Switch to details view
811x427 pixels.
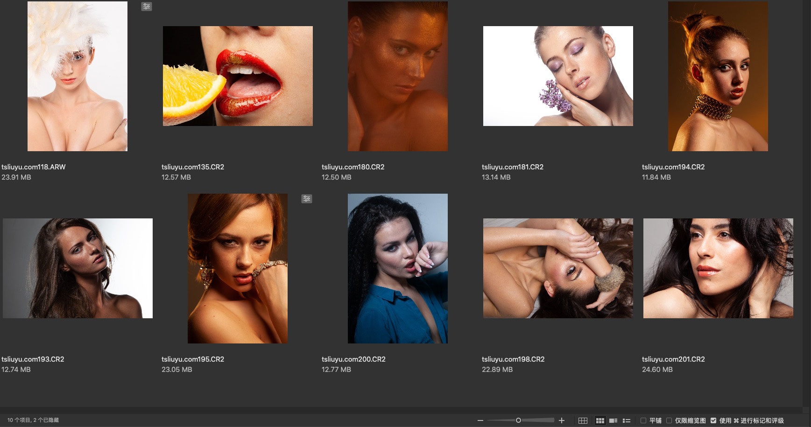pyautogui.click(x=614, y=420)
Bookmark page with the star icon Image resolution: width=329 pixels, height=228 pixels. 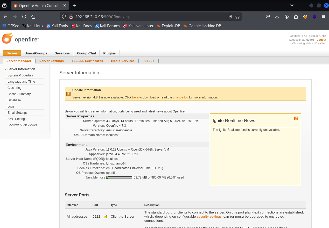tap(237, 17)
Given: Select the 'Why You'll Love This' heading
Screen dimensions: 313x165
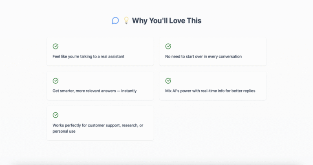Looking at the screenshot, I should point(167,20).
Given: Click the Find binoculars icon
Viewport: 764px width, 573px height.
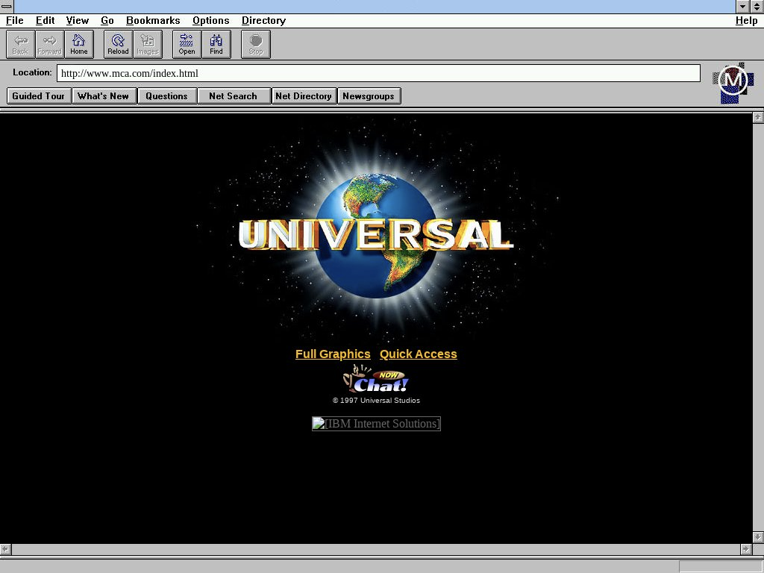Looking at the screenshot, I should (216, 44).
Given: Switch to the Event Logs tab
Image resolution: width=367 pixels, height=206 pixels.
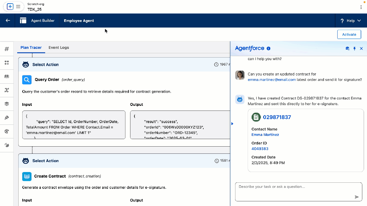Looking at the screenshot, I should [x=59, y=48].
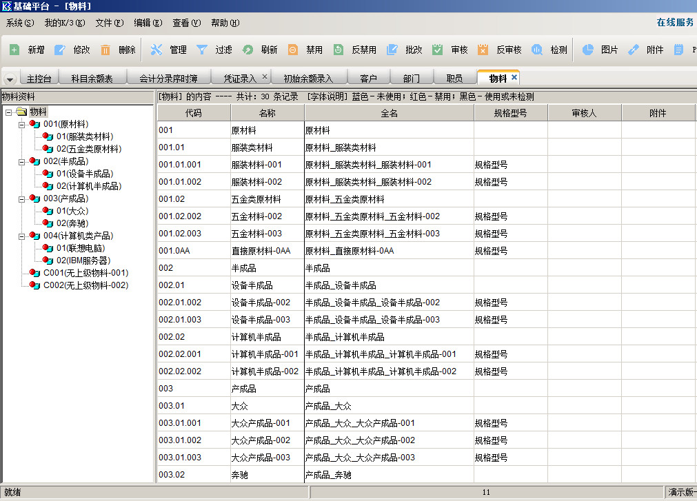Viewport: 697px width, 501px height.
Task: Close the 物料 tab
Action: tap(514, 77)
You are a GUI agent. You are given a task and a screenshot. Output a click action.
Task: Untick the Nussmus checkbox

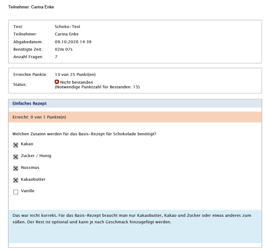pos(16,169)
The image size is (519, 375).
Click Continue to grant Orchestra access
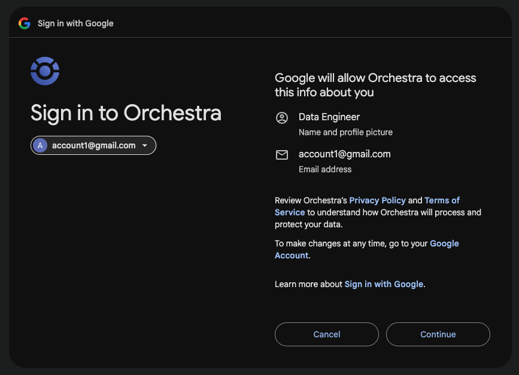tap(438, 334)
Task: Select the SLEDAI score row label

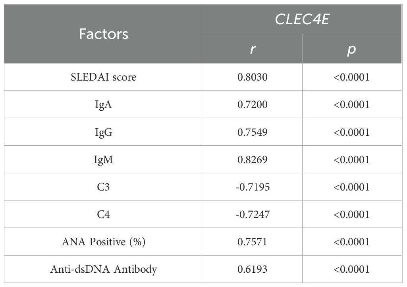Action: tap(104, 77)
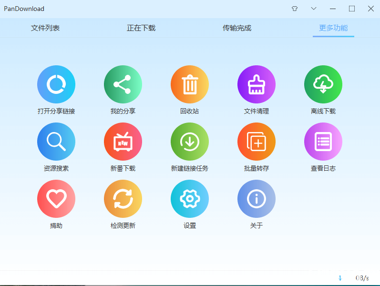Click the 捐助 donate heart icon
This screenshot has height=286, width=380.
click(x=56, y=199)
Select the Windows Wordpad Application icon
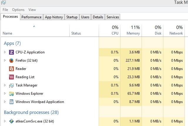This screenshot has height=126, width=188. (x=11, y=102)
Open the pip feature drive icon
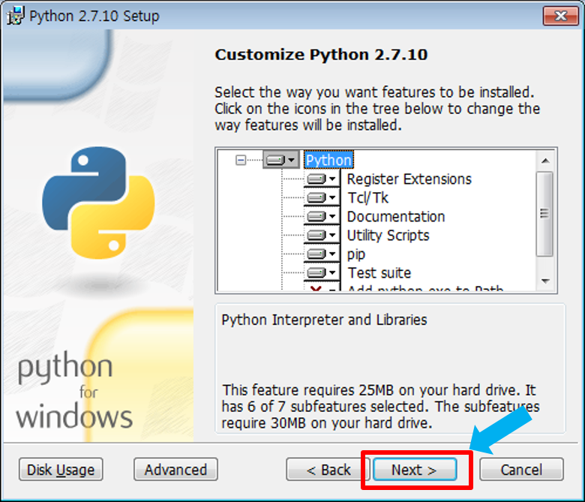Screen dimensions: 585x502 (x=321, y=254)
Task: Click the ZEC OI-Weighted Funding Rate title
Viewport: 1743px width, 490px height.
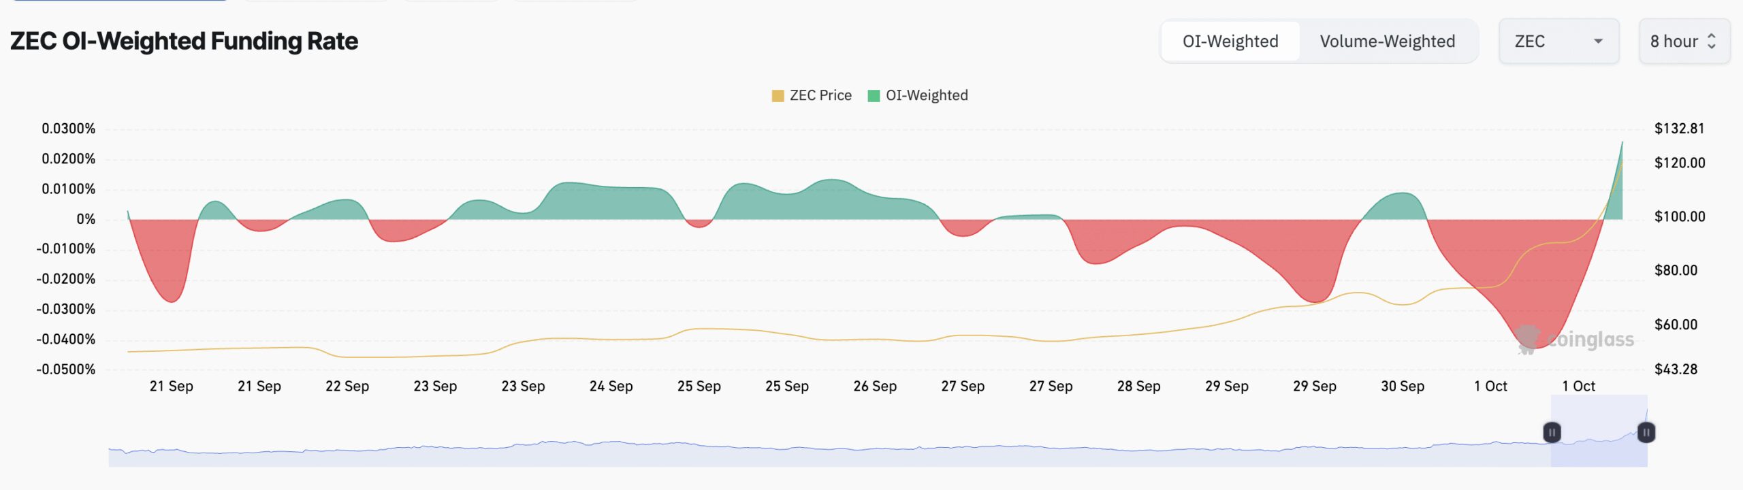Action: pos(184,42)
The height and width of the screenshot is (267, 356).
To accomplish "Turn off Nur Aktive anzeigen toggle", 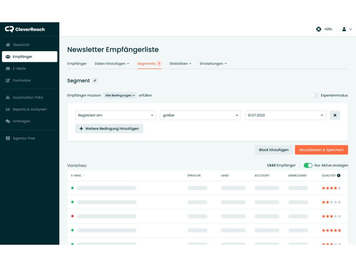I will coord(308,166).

------------------------------------------------

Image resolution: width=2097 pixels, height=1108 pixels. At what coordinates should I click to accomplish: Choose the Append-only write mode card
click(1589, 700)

------------------------------------------------

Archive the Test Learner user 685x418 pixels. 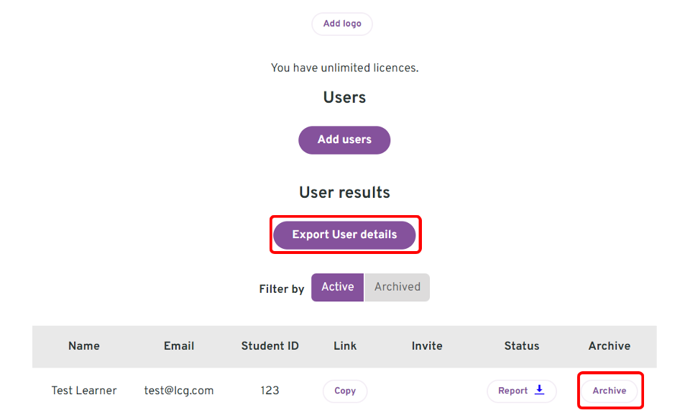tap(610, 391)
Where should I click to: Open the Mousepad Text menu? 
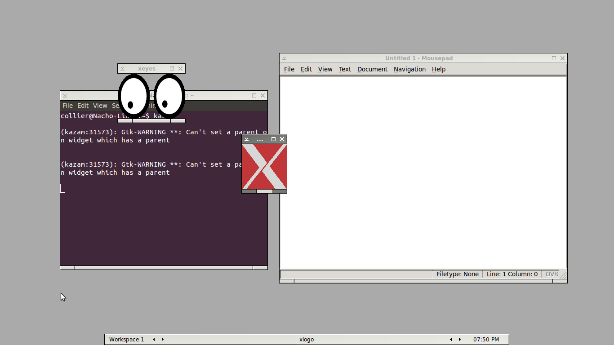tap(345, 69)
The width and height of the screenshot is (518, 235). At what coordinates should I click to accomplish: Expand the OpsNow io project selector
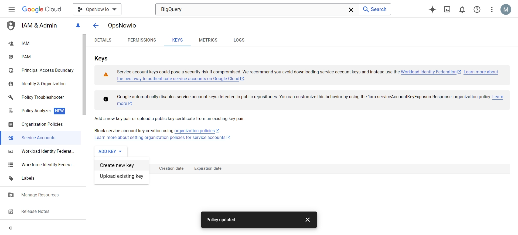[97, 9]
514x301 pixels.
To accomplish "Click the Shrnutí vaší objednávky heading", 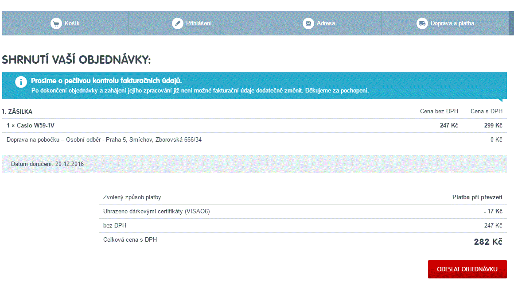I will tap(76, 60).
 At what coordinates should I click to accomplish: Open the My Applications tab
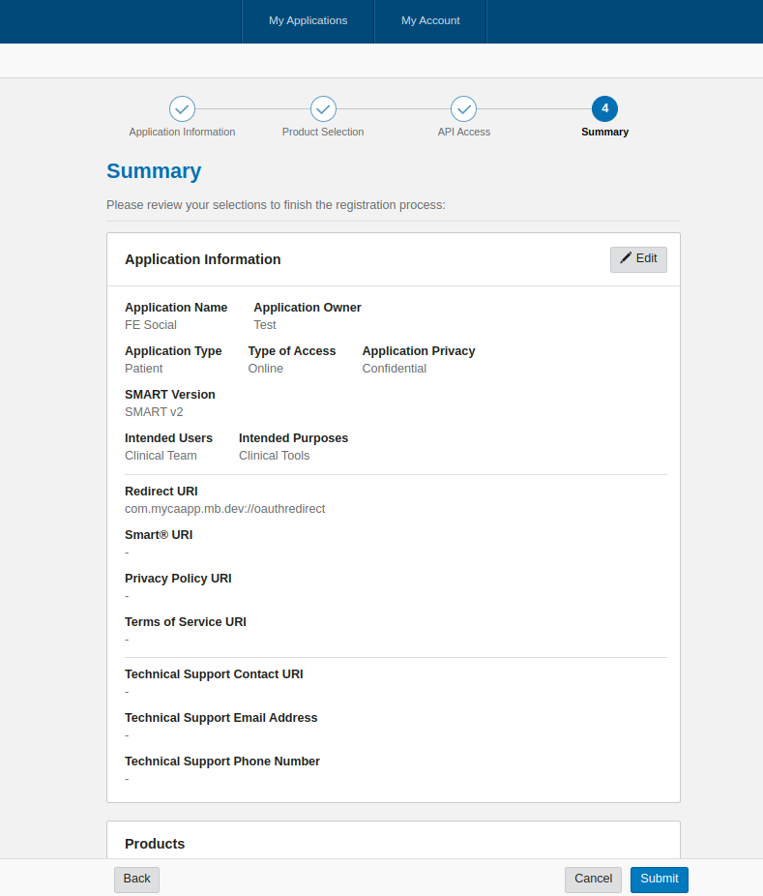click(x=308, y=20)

------------------------------------------------

## Your instructions
Copy out each line of the listing where the string "Switch" appears.

## Your response
Switch to details view
Given: Switch to the Event Logs tab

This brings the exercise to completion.